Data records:
+ + + + +

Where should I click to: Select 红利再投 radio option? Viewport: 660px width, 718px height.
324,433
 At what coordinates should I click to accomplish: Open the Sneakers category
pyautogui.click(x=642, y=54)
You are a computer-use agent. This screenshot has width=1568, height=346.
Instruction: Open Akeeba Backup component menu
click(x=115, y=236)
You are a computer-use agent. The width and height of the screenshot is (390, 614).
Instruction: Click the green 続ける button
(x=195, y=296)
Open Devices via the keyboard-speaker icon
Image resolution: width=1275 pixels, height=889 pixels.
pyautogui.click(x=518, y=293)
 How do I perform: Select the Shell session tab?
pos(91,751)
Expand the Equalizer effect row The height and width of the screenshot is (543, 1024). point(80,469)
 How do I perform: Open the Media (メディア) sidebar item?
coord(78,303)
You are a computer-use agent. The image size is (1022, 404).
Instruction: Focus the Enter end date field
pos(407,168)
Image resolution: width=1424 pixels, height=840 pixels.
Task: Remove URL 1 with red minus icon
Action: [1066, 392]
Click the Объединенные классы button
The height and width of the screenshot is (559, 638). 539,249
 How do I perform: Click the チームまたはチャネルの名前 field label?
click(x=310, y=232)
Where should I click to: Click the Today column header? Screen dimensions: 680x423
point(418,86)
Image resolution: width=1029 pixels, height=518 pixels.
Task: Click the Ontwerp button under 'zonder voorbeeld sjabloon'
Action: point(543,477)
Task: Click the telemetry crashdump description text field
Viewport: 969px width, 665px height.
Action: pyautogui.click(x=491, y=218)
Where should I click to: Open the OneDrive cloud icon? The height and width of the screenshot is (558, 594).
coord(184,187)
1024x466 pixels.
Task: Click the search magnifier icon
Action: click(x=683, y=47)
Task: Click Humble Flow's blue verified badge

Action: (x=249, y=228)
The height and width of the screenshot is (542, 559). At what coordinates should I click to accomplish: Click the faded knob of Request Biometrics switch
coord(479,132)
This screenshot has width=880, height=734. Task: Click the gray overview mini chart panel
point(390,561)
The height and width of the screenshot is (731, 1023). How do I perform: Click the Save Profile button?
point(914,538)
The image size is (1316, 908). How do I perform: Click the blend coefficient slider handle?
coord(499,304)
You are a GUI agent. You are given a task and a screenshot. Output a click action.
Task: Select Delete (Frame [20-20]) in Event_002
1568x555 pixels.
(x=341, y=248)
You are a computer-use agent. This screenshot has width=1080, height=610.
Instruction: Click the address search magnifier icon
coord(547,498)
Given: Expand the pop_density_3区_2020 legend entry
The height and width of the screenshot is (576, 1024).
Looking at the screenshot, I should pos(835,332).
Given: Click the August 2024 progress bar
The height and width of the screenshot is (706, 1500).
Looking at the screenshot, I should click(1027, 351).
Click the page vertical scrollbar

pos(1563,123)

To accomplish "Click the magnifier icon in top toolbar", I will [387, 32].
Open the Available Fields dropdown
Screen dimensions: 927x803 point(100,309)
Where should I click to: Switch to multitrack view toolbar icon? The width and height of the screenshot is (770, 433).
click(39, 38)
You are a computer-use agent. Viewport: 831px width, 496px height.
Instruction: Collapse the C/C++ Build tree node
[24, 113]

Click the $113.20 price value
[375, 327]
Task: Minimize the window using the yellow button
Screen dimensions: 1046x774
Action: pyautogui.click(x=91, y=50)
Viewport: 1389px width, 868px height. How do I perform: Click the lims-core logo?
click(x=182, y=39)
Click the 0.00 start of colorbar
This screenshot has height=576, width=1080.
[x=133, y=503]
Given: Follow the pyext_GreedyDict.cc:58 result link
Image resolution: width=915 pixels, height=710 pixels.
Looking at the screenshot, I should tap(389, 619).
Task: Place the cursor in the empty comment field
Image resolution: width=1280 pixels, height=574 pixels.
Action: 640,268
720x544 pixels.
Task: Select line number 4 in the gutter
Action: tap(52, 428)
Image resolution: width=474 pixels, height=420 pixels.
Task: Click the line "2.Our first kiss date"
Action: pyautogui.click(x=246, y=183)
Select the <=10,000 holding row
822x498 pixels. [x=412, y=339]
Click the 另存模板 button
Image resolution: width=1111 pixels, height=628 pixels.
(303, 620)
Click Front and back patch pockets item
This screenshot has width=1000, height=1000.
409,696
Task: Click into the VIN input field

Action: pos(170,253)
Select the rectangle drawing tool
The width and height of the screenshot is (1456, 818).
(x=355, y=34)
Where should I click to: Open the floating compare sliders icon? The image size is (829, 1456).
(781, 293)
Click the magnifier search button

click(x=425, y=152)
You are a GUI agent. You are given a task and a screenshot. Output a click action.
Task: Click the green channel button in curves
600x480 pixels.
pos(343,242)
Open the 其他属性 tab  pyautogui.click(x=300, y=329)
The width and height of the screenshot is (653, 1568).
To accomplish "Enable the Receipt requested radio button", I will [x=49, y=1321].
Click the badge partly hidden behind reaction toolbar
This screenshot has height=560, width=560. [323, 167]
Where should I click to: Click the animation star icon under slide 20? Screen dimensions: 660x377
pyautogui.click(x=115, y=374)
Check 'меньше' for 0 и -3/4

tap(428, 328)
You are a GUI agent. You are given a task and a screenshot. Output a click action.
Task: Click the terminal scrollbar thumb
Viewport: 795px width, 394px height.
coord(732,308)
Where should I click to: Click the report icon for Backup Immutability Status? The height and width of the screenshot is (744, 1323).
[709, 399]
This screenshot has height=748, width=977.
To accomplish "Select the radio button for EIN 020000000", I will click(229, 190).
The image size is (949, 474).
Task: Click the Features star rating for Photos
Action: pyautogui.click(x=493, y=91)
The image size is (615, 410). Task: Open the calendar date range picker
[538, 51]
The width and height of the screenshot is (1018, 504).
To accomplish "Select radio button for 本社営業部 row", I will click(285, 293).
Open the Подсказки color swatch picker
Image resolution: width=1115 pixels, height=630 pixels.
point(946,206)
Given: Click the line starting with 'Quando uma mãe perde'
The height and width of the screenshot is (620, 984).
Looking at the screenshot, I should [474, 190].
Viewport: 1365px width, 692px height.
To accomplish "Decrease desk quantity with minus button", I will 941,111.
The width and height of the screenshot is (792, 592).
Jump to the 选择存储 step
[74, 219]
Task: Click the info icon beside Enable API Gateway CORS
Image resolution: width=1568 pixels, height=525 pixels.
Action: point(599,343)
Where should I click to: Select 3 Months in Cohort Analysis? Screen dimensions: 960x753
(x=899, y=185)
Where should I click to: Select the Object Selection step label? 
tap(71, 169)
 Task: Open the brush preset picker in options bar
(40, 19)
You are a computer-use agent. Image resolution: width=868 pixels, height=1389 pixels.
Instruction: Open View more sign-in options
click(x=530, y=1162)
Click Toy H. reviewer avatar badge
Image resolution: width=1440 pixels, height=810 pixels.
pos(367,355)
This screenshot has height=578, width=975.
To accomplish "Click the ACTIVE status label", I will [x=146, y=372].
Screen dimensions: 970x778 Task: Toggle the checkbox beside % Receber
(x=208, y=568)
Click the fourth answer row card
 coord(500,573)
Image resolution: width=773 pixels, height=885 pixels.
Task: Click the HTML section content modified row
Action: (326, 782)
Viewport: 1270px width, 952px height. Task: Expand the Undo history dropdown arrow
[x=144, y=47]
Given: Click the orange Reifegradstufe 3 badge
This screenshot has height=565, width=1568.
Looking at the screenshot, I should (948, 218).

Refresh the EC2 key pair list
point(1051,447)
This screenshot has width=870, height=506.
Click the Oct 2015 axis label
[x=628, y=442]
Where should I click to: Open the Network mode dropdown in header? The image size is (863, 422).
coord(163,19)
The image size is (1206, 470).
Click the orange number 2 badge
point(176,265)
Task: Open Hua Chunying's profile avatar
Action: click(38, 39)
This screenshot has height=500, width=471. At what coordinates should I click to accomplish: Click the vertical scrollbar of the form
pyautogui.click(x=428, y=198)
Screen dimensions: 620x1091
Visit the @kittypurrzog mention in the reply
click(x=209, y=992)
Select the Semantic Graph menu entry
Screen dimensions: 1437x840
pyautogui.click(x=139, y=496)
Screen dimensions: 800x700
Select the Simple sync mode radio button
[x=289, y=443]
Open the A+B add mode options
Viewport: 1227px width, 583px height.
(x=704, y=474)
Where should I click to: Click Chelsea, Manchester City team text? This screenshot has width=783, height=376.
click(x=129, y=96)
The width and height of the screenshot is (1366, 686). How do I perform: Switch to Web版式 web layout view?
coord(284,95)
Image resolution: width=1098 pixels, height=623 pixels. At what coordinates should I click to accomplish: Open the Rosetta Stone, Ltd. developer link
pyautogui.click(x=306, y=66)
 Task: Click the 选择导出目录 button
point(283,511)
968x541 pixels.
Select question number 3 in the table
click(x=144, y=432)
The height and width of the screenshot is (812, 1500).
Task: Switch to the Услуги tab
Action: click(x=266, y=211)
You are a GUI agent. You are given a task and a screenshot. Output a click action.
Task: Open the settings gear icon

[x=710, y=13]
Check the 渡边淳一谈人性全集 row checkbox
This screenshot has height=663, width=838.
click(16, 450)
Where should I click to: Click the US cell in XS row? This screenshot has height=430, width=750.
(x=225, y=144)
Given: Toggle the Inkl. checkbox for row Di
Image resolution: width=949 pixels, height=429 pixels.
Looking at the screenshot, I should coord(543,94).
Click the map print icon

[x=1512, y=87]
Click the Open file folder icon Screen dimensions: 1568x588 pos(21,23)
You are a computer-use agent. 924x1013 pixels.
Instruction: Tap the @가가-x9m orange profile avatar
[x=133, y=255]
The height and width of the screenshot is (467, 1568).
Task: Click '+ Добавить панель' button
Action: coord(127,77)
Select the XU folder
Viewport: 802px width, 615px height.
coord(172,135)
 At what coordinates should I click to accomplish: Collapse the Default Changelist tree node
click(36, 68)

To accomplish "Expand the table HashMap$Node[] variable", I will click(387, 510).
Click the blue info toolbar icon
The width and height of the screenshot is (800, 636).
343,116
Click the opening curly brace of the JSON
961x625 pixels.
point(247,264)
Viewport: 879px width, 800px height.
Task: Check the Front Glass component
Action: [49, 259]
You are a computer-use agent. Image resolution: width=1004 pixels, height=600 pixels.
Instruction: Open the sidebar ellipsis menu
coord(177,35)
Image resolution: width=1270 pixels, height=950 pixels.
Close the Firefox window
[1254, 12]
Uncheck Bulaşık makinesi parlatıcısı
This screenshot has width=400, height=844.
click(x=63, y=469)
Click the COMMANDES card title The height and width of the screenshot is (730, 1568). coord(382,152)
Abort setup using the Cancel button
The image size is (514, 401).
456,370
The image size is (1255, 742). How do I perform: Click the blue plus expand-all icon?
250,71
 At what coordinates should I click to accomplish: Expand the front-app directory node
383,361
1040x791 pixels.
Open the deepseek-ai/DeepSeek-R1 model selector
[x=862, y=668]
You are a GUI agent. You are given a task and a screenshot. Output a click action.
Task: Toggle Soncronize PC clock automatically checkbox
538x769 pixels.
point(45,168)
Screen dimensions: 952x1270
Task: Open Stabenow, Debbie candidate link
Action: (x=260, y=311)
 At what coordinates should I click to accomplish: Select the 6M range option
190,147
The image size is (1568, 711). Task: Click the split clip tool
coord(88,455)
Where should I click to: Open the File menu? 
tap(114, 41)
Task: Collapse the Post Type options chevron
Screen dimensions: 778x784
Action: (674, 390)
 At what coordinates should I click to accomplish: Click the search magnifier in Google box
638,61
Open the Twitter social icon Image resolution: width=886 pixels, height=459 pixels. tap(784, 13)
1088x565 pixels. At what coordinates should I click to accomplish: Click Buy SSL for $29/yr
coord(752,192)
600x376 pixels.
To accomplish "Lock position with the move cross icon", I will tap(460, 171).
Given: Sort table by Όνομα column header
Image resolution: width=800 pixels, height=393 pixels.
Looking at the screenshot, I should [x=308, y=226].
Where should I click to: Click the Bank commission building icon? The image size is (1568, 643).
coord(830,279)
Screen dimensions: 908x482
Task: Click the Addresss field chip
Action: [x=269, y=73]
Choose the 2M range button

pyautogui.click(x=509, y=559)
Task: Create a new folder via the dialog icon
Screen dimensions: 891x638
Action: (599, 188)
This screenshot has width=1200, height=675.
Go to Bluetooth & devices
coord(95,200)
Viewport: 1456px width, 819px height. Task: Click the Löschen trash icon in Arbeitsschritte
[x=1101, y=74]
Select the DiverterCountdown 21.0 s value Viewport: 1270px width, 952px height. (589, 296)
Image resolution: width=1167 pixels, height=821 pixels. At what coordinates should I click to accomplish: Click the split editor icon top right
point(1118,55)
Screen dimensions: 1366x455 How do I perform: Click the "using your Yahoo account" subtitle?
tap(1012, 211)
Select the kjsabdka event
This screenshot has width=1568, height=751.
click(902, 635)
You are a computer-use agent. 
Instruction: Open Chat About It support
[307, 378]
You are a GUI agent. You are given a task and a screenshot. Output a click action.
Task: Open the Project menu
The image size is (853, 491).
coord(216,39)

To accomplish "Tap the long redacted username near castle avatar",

+ + + + +

Please return each line of the data above in which the word "Enable" occurs.

To accomplish "Enable the Receipt requested radio button", I will [x=49, y=1321].
Task: Click the info icon beside Enable API Gateway CORS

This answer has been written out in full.